(Given data Opens)

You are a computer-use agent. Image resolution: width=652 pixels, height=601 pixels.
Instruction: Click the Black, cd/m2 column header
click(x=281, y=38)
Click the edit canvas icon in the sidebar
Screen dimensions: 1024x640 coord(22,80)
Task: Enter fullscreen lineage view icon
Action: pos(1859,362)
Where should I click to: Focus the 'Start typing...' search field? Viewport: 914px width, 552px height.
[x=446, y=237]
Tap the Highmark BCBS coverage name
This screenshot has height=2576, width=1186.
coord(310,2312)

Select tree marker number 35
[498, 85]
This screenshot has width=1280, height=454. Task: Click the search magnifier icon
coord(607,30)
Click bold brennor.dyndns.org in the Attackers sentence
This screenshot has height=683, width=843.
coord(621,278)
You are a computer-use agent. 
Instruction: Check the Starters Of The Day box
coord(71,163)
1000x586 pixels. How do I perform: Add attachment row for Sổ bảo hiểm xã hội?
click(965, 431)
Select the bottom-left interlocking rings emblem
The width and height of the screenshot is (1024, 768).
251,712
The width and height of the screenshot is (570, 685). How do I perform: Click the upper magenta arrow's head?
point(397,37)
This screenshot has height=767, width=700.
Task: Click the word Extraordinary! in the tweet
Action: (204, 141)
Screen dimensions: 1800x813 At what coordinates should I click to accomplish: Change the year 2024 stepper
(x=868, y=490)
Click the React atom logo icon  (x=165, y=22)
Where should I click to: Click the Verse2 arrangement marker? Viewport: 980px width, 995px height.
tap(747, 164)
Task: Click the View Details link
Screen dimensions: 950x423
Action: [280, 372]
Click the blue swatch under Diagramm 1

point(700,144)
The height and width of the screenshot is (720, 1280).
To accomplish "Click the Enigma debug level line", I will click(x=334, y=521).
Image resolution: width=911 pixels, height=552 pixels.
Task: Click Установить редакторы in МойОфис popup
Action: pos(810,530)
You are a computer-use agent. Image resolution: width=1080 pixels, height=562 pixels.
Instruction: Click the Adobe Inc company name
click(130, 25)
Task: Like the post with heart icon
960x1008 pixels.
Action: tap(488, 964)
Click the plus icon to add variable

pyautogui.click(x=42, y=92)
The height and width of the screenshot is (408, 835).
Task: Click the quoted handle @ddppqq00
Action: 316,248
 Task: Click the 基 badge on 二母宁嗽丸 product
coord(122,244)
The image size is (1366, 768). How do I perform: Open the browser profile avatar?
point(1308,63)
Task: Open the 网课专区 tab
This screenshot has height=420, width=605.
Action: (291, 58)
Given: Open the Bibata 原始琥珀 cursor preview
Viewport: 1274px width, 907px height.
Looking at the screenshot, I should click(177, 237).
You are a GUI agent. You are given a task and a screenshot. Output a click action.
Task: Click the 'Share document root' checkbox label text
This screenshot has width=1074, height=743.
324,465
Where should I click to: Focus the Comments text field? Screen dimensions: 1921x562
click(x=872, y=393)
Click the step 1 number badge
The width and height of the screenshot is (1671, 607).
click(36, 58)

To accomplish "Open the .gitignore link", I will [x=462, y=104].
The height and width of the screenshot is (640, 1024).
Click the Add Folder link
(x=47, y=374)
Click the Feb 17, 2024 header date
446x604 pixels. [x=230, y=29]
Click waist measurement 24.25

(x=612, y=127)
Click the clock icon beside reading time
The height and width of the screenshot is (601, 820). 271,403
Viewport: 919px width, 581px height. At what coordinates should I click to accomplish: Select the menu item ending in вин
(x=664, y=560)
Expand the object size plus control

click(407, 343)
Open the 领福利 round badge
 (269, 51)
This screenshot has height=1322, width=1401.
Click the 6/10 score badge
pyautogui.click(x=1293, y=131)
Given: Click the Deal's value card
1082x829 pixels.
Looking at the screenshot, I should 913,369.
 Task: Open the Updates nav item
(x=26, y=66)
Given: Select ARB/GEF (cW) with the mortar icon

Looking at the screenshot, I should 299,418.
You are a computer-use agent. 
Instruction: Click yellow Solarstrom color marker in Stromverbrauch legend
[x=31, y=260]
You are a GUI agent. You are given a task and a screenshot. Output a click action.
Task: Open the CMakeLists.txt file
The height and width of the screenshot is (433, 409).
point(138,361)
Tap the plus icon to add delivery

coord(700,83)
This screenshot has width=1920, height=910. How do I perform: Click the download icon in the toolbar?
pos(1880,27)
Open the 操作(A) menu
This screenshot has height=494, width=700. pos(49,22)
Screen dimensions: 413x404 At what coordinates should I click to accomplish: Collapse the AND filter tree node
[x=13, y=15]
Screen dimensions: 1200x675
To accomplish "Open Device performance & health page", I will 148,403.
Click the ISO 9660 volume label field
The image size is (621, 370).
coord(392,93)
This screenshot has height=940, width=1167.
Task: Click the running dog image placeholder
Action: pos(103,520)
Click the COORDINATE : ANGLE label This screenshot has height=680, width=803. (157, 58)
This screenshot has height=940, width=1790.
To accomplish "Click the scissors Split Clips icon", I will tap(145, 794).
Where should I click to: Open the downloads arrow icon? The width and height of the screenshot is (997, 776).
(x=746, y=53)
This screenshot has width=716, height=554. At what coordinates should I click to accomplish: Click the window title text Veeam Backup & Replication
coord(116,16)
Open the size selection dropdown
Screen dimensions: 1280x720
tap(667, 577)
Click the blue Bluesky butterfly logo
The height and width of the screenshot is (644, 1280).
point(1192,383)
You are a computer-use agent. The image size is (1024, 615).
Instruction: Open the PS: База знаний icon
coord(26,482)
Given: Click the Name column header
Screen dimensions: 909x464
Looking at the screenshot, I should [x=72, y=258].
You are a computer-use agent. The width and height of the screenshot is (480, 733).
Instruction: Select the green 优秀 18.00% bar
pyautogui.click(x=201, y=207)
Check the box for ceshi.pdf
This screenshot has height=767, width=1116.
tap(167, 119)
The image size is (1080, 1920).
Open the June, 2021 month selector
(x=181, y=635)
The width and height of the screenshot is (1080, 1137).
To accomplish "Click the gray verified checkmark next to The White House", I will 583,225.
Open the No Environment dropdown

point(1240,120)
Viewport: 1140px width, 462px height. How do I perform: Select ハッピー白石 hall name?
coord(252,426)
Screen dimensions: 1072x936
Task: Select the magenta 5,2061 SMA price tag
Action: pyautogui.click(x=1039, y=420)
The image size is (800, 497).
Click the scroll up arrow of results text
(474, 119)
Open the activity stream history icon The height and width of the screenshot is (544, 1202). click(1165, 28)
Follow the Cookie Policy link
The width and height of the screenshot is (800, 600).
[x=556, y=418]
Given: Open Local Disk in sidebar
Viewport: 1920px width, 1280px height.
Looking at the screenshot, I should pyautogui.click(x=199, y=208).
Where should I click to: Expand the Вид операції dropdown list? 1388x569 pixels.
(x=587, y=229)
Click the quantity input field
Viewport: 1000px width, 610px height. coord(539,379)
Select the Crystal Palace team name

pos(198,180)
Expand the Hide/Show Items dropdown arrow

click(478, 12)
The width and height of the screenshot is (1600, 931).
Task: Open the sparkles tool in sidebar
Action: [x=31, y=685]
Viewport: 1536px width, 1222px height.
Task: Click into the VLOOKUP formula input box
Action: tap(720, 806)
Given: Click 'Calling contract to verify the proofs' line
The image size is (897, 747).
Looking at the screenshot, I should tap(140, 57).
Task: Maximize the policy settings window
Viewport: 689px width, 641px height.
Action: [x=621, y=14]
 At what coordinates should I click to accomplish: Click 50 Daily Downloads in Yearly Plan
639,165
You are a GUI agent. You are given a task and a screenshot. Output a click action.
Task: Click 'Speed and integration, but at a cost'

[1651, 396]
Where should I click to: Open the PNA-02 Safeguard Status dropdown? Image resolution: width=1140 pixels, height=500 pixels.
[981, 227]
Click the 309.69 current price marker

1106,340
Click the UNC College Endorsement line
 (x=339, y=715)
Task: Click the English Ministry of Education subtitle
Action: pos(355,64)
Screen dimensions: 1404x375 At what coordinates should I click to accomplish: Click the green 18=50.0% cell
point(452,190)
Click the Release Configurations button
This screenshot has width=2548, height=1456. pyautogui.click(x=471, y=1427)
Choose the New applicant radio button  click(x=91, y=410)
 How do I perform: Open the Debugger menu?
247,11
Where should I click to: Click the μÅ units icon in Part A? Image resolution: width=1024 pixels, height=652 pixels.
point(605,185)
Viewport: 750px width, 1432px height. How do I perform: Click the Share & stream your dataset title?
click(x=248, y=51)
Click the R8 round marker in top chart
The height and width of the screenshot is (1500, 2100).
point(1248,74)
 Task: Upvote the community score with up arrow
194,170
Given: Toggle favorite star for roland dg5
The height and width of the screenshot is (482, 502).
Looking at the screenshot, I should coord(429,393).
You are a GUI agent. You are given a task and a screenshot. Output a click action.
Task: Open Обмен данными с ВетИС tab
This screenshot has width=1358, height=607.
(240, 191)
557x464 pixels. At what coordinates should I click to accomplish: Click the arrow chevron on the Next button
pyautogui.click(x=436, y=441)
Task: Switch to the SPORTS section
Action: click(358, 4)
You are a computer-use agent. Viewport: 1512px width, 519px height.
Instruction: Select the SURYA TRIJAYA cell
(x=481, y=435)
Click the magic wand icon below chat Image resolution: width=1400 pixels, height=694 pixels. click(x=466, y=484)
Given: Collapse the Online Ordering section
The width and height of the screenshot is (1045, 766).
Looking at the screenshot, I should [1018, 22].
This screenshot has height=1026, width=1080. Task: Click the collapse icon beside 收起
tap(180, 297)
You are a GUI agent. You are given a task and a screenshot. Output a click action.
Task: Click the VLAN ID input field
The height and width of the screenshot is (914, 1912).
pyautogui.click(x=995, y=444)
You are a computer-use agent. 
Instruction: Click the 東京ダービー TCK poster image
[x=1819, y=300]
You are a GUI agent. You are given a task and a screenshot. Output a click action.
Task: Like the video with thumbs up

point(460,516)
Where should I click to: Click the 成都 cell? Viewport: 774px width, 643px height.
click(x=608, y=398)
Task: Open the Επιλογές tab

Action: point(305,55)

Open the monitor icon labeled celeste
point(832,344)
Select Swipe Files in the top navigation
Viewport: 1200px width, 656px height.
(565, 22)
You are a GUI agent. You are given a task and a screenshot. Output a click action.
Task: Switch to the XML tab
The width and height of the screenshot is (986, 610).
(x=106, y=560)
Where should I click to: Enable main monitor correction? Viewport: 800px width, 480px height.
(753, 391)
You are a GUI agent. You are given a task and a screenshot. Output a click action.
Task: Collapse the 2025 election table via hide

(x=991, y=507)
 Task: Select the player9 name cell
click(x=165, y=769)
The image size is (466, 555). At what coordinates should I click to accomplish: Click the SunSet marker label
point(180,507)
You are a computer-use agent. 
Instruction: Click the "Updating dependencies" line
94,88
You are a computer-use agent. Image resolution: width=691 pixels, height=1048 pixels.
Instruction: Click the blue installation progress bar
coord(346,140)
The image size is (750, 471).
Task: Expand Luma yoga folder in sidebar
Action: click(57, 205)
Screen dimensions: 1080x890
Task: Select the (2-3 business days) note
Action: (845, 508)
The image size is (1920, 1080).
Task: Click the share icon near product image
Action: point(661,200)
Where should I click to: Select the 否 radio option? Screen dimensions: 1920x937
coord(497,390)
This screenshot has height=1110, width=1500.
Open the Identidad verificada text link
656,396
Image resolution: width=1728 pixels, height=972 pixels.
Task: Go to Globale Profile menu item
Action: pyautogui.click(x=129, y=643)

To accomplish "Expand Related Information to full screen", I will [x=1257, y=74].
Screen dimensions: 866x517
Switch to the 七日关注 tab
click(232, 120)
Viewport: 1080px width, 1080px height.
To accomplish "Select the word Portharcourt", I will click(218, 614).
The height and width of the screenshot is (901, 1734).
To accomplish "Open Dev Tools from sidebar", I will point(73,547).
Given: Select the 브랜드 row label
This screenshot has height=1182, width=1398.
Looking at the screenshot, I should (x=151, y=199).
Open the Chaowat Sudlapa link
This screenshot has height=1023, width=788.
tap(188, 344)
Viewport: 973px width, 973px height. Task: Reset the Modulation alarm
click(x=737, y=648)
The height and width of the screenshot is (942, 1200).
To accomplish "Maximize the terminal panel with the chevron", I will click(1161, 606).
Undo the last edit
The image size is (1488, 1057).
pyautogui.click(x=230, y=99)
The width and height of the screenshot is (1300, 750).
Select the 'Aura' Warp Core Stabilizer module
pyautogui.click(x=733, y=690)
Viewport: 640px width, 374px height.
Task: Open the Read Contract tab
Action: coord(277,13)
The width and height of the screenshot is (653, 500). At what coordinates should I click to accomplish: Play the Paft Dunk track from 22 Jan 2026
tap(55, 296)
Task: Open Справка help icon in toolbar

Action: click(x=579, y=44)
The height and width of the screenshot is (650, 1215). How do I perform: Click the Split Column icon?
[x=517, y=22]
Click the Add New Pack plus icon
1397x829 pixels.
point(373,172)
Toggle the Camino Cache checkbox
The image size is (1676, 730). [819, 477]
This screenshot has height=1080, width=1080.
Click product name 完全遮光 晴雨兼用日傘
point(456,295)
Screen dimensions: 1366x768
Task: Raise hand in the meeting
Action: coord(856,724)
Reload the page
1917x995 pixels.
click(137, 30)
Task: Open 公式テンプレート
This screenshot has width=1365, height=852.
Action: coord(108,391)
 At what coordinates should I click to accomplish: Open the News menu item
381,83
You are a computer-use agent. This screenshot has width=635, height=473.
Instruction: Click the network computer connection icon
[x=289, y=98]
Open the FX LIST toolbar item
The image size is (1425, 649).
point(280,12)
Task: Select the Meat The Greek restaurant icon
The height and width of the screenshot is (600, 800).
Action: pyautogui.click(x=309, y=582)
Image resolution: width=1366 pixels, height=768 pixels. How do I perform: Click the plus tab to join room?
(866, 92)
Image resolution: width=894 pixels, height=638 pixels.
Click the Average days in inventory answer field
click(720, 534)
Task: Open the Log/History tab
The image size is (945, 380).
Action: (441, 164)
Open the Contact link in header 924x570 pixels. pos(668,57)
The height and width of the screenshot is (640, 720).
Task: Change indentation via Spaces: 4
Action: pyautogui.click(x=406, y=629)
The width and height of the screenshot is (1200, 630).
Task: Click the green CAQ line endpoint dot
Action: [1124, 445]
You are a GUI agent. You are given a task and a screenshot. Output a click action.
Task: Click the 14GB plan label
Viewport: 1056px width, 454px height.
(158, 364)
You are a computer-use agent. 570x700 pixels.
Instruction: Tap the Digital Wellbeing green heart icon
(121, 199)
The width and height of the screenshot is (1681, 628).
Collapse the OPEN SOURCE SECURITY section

(Given data Closes)

**Task requirements:**
Of the lines above, extract only those from the line with "Viewport: 919px width, 581px" to the line with "Screen dimensions: 1200x675", both included, exactly as written.

**Task result:**
Viewport: 919px width, 581px height. At what coordinates should I click to accomplish: Select the menu item ending in вин
(x=664, y=560)
Expand the object size plus control

click(407, 343)
Open the 领福利 round badge
 (269, 51)
This screenshot has height=1322, width=1401.
Click the 6/10 score badge
pyautogui.click(x=1293, y=131)
Given: Click the Deal's value card
1082x829 pixels.
Looking at the screenshot, I should 913,369.
 Task: Open the Updates nav item
(x=26, y=66)
Given: Select ARB/GEF (cW) with the mortar icon

Looking at the screenshot, I should 299,418.
You are a computer-use agent. 
Instruction: Click yellow Solarstrom color marker in Stromverbrauch legend
[x=31, y=260]
You are a GUI agent. You are given a task and a screenshot. Output a click action.
Task: Open the CMakeLists.txt file
The height and width of the screenshot is (433, 409).
point(138,361)
Tap the plus icon to add delivery

coord(700,83)
This screenshot has width=1920, height=910. How do I perform: Click the download icon in the toolbar?
pos(1880,27)
Open the 操作(A) menu
This screenshot has height=494, width=700. pos(49,22)
Screen dimensions: 413x404 At what coordinates should I click to accomplish: Collapse the AND filter tree node
[x=13, y=15]
Screen dimensions: 1200x675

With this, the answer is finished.